Est-il légitime de traduire le Coran ?
Une question importante alors se pose : le Qur’ân étant la Parole de Dieu éternelle et infinie et son « style » étant inimitable, le Livre révélé peut-il être traduit ? Cette interrogation a déjà été formulée du temps même du Prophète. En effet, la langue de Révélation étant l’arabe pur, elle est le véhicule du Qur’ân et elle seule sert de support de grâce dans tous les éléments du culte musulman.
Dans la prière rituelle gestuelle (salât), la langue arabe est utilisée exclusivement et une traduction ne sera tolérée qu’à titre provisoire, comme cela se passa avec Salmân al-Farissî, célèbre compagnon du Prophète, d’origine persane, qui traduisit la première sourate du Qur’ân, al-Fâtiha, dite « l’Ouvrante« , en sa langue natale, avec l’autorisation du Messager de Dieu lui-même, pour une communauté de Persans nouvellement convertis à l’Islam. Par cet exemple, la traduction s’avère très profitable, provisoirement ou durablement, pour des individus non familiarisés avec l’arabe et spécialement l’arabe coranique. Elle permet de comprendre le sens immédiat du texte arabe d’origine présenté dans un autre langage que l’arabe ; elle a donc une fonction pédagogique importante et indéniable qu’il ne faut ni sous-estimer ni condamner.

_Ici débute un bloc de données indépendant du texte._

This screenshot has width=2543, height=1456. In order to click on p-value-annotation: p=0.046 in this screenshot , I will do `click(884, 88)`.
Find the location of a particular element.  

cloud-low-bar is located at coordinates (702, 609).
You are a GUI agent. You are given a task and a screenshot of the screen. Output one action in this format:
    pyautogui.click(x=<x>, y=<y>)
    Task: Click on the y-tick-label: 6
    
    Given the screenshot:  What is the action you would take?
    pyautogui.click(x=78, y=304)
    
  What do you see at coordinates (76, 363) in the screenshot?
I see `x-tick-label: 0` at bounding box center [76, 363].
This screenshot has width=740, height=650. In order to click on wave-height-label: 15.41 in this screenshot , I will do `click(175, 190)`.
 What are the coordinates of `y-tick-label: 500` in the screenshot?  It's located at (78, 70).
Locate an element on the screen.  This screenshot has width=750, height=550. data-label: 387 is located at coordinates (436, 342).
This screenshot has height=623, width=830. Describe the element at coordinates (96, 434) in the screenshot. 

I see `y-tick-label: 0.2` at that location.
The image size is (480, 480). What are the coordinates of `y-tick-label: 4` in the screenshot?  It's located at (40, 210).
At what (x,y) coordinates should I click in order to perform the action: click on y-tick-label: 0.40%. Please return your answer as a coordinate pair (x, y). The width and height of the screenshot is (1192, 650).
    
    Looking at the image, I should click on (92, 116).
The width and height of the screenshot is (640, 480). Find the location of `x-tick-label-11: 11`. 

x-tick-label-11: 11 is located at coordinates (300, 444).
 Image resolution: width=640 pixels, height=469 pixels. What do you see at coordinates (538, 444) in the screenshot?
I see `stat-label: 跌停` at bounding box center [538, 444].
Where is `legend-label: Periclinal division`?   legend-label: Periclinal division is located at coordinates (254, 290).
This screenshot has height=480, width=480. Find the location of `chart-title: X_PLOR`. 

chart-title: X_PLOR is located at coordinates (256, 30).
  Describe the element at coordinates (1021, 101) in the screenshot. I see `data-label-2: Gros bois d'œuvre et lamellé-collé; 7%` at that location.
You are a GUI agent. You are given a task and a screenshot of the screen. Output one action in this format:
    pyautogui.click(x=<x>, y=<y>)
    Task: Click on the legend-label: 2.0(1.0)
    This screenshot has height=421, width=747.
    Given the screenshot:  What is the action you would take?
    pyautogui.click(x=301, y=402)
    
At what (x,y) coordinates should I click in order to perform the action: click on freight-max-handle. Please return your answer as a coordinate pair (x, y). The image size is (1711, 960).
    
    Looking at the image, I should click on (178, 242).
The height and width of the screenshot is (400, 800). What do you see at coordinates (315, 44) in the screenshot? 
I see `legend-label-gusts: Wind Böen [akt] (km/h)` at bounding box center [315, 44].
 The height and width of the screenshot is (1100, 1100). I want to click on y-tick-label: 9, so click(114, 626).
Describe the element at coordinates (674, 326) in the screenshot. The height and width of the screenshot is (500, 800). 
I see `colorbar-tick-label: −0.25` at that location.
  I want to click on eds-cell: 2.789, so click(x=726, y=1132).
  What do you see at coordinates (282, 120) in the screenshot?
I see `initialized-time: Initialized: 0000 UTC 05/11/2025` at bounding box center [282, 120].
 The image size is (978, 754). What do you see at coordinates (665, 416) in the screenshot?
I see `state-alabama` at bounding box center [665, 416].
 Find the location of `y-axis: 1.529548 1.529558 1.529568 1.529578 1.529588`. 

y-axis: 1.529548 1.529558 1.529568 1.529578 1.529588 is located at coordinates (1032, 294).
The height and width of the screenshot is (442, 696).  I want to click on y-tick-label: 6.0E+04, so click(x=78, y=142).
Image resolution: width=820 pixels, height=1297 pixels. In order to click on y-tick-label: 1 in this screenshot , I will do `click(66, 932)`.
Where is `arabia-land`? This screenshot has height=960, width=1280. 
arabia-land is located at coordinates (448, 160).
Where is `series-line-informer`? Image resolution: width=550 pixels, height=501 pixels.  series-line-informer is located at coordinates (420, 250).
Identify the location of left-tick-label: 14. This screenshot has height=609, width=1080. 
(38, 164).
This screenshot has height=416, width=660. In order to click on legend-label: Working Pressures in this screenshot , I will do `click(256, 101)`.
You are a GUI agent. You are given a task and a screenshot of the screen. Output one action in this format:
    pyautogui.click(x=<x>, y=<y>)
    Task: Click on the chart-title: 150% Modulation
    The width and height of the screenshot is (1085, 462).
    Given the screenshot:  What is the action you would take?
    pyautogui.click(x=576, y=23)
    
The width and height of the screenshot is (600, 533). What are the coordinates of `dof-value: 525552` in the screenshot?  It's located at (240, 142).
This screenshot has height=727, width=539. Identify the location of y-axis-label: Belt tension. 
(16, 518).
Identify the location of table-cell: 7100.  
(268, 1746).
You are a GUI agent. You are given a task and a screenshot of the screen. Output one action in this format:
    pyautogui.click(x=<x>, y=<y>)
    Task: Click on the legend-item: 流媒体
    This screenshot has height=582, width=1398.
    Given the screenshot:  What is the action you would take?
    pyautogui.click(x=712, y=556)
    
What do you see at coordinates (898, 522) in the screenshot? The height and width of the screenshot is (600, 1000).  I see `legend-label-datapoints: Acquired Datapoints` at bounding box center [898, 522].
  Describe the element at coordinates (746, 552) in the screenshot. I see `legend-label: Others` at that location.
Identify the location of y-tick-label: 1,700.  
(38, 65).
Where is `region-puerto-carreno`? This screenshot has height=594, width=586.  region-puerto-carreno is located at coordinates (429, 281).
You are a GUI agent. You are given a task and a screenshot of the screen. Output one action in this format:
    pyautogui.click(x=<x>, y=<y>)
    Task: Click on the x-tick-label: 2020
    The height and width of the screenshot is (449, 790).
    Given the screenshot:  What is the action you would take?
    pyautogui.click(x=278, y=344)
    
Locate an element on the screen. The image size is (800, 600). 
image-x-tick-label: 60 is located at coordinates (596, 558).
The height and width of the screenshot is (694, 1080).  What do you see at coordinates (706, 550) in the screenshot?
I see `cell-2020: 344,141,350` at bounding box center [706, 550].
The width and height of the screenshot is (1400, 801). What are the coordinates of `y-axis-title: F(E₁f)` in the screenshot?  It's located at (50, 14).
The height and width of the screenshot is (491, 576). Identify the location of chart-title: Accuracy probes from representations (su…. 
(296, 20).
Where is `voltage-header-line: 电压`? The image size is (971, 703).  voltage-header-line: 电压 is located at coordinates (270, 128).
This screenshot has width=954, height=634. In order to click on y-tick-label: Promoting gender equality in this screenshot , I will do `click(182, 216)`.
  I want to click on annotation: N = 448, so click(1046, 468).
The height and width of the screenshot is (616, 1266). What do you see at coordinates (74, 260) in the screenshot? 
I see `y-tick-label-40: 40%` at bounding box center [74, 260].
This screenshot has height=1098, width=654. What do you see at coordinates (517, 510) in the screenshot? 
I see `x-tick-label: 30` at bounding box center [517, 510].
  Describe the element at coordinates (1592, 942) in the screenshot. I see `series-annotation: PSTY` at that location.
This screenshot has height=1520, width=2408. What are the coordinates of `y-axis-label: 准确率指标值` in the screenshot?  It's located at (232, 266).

Voici quelques-uns des thèmes coraniques fondamentaux :
- – L’Unicité divine
- – Les Noms divins
- – L’Amour
- – La Hiérarchie cosmique
- – La Création de l’Humain, sa fonction
- – Prophètes et Messagers de Dieu
- – L’Humain et la nature – les paraboles
- – La Foi et les œuvres – l’éthique sacrée et la Loi
- – Les Gens du Livre
- – Après la mort – L’eschatologie
Sans entrer dans le détail, on peut classer les commentaires du Qur’ân en trois grandes périodes : 1/ la période qualifiée de primitive, Ibn ‘Abbâs 2/ la période des grands commentaires classiques, Tabarî ou Ibn Hazm, Râzî et Qurtubî et 3/ la période dite moderniste, Muhammad ‘Abduh, Rashid Rida ou Tâbatabâ’i. Puisse cet exposé concis donner le goût aux musulmans et aussi aux non musulmans intéressés par la Révélation coranique d’étudier en profondeur ce texte jamais épuisé et toujours nouveau.